** Data shown follows **

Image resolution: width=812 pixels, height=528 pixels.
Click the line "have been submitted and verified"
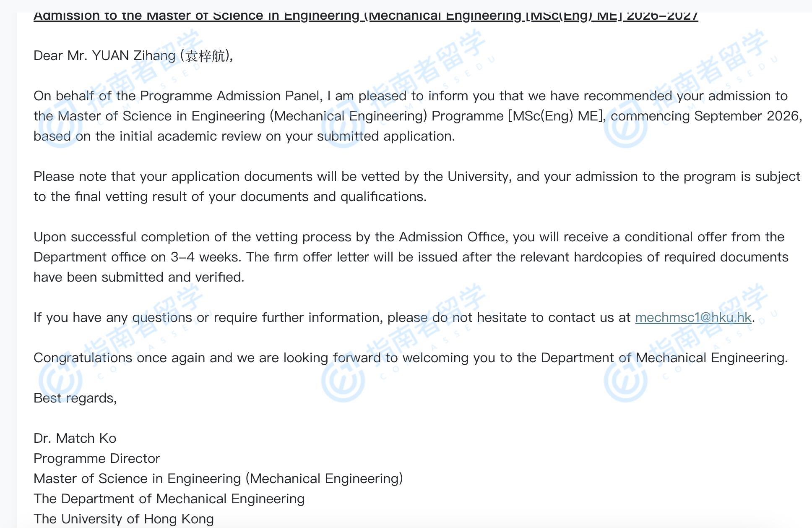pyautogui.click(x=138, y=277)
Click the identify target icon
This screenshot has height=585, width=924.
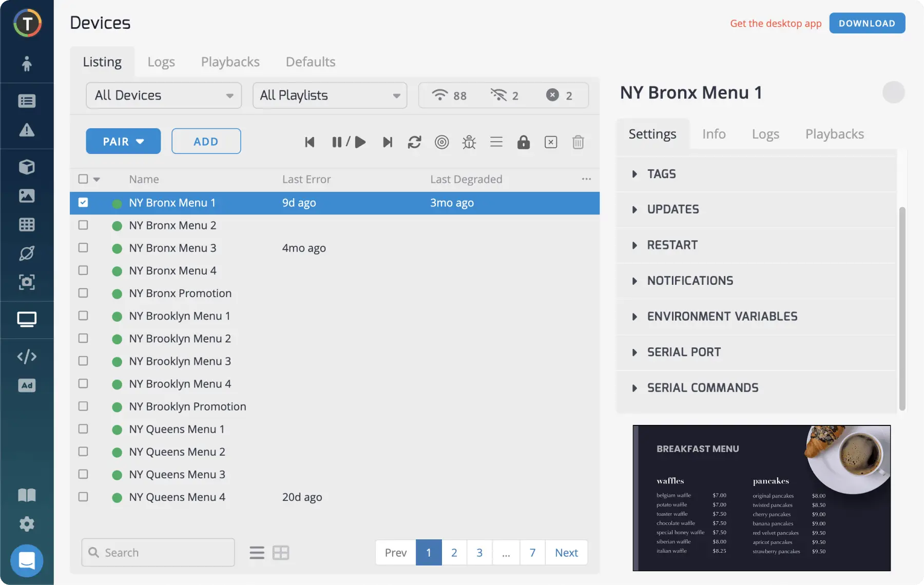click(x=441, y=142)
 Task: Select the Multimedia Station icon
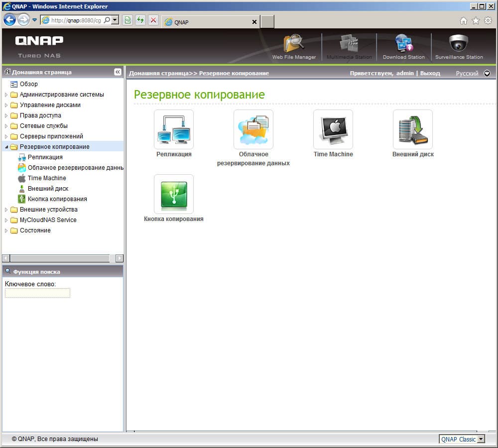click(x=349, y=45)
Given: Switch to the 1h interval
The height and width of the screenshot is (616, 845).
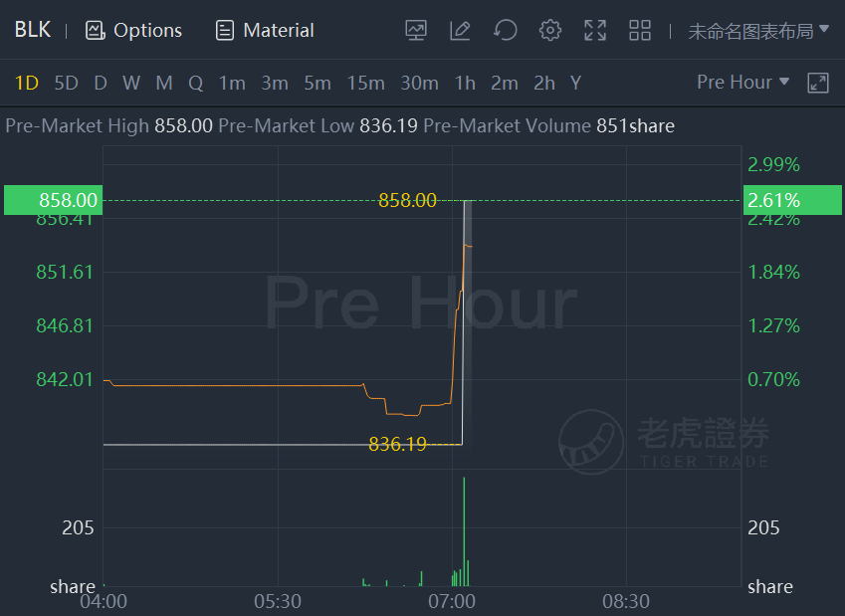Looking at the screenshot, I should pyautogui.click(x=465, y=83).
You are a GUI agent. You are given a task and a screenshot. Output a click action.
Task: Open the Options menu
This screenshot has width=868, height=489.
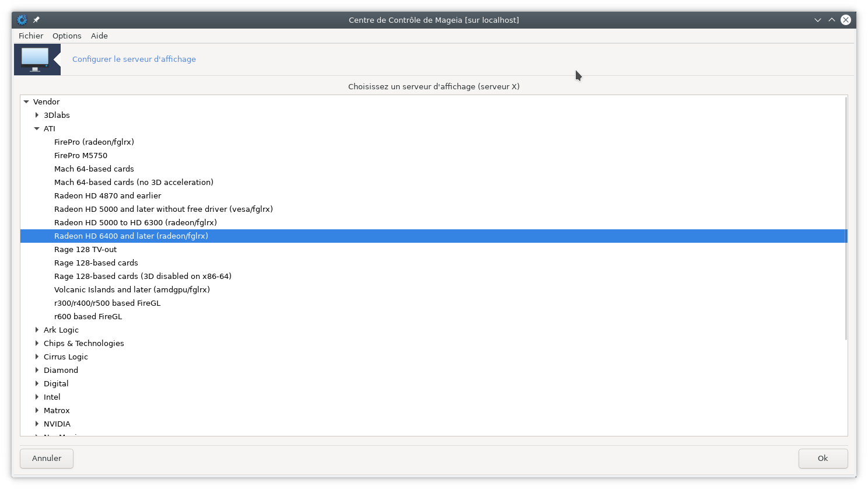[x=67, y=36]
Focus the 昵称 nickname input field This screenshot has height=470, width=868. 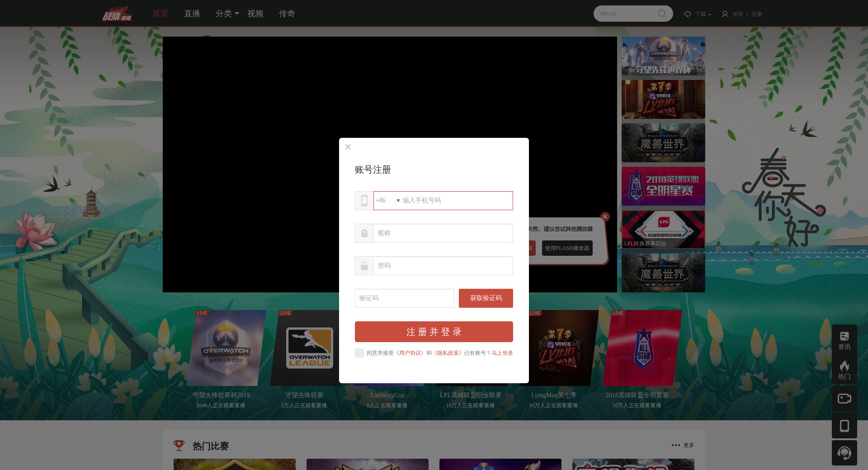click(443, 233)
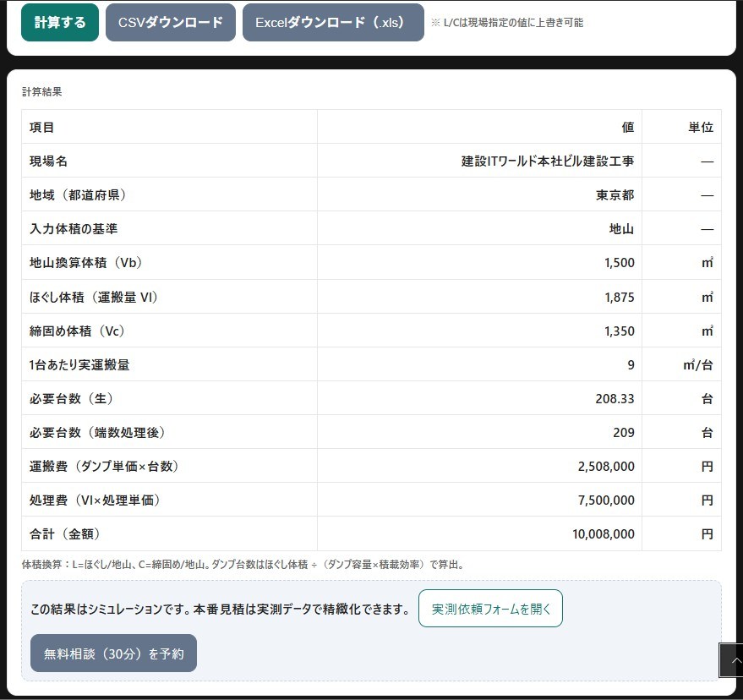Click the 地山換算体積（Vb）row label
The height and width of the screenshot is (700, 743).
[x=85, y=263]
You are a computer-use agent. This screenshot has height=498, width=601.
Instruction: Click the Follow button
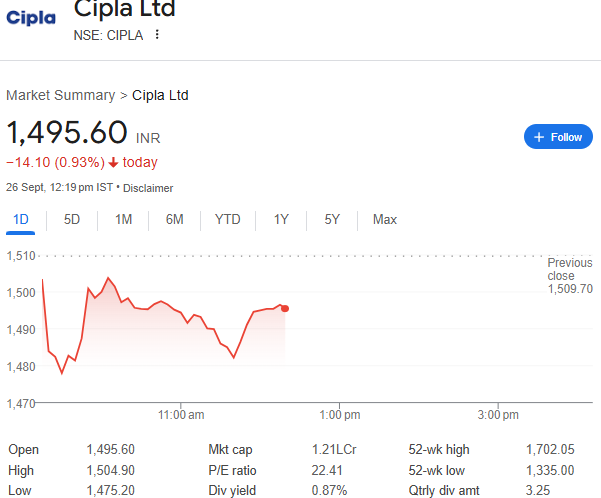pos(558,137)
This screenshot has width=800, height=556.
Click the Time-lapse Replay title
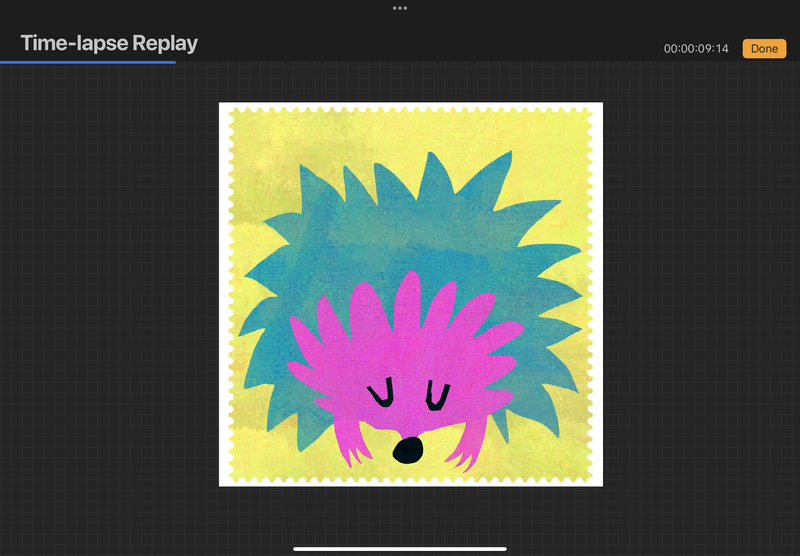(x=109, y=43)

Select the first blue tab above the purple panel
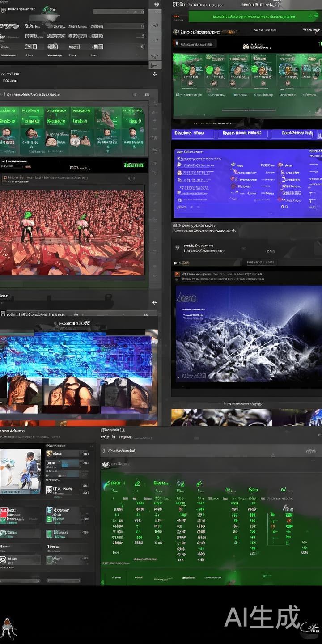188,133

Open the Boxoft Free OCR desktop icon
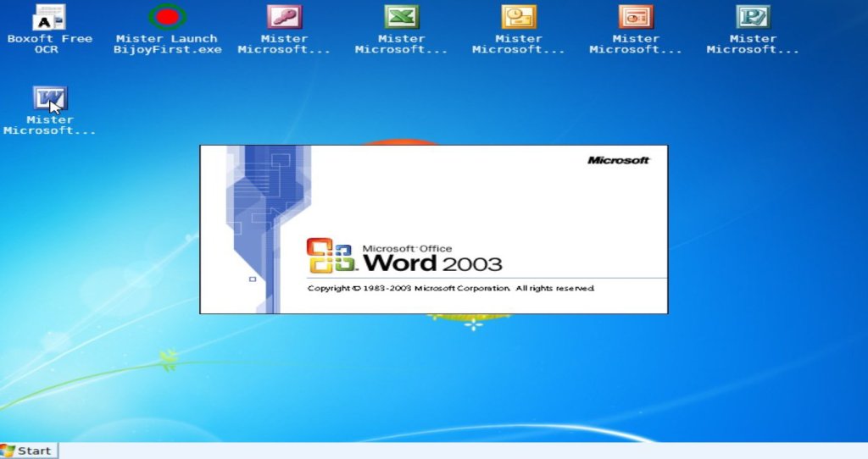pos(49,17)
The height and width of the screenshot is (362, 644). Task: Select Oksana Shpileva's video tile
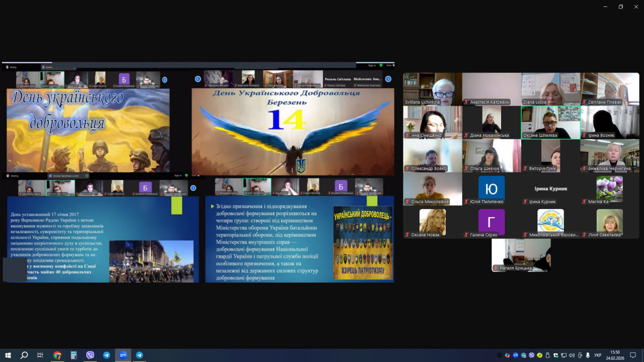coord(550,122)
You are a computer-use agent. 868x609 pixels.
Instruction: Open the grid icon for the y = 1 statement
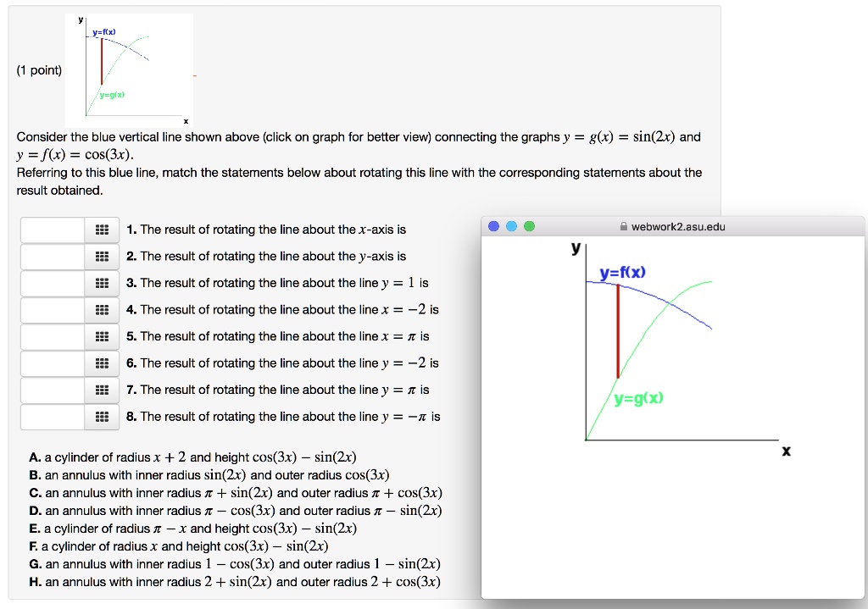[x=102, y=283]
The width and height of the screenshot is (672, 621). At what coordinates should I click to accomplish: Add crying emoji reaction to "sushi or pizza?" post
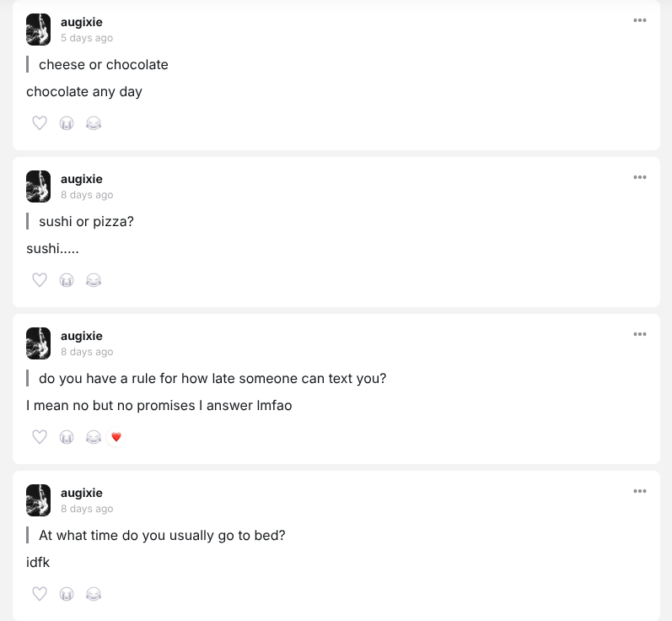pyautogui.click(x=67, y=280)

** End of Data shown **

### What to produce
In the listing, find the line containing "Open the Boxoft Free OCR desktop icon" and repeat it and every later line through the last one, word for word, excluding the pictures.

### Output of the task
Open the Boxoft Free OCR desktop icon
pos(49,17)
The height and width of the screenshot is (362, 644). Task: Select Oksana Shpileva's video tile
coord(550,122)
You are a computer-use agent. 868x609 pixels.
Instruction: Open the grid icon for the y = 1 statement
[x=102, y=283]
The width and height of the screenshot is (672, 621). At what coordinates should I click to accomplish: Add crying emoji reaction to "sushi or pizza?" post
pyautogui.click(x=67, y=280)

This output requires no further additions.